Bank of England Preview

May 5, 2009

This month’s Monetary Policy Committee (MPC) meeting, whose announcement is set for Thursday at 11:00 GMT, will be uneventful and mirror last month’s.  In March, the Bank Rate was halved to 0.5%. Officials indicated that level would be the end of the line for cutting rates and immediately announced a 75 billion pound program of asset purchases over three months and consisting mostly of gilts.  The Committee promised to review its quantitative easing at its April and May meetings.  After meeting April 8-9, “the Committee agreed that there had been no material change in the conditions that had led them to the decision [in March] on the necessary scale and timing of asset purchases that was required.”  Its conclusion after this week’s meeting should be no different.
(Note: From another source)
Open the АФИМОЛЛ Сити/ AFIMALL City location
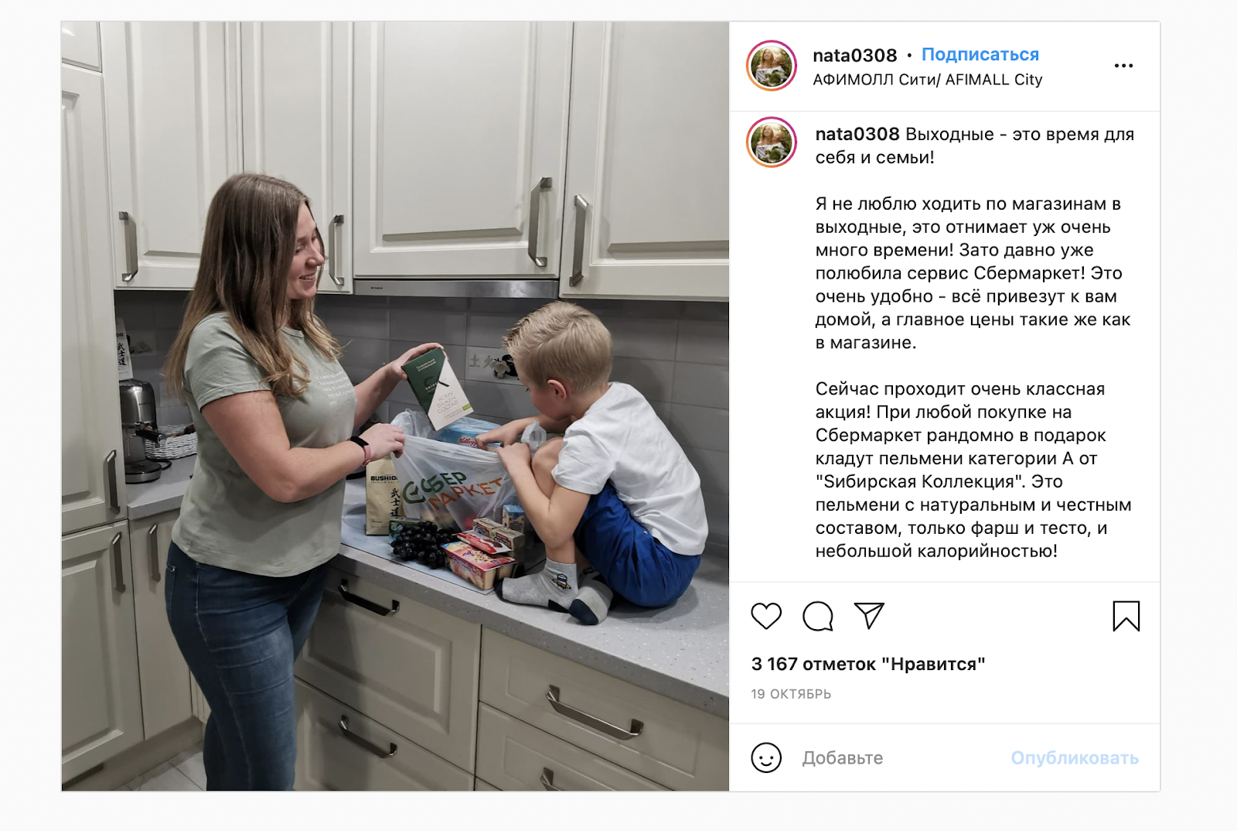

The global economy is perceived with less fear now than a month ago, and some of that has spilled over into Britain.  Exports jumped 20.6% in March. The British construction PMI improved 7.2 points to 38.1, and the manufacturing PMI in April was 2.9 points higher at 42.9.  Real retail sales in 1Q, up 0.9% from 4Q08 and 2.0% from 1Q08, was firmer than assumed.  Consumer confidence hit a 12-month high by one measure, and the CBI Distributive Trades Survey, a gauge of retail sector conditions, leaped 47 points to a 15-month high of +3 in April.  Sterling has appreciated 2.7% against the dollar and 1.8% against the euro since the last meeting, and the FTSE has risen 10.5%.  Ten-year gilt yields are 32 basis points higher, steepening the yield curve.  But make no mistake, Britain remains very depressed after seeing real GDP plunge 7.4% saar and 4.1% on year in the first quarter.  Bank of England monetary data in March failed to reveal a discernible lift from quantitative easing to corporate or household credit growth.  Auto production is down 51% from a year ago, and the jobless rate of 4.5% is at an 11-year high.  The annual budget was very poorly received, as such projected a near-doubling of the debt-to-GDP ratio to 81% by FY2013/14 despite overly optimistic projected growth in the out-years of a five-year forecast.

At its June meeting, the MPC will have to flesh out the next stage of its policy.  The process of communicating such information is likely to begin in the quarterly inflation report, due later this month, but it will probably not be addressed in this Thursday’s statement for immediate release.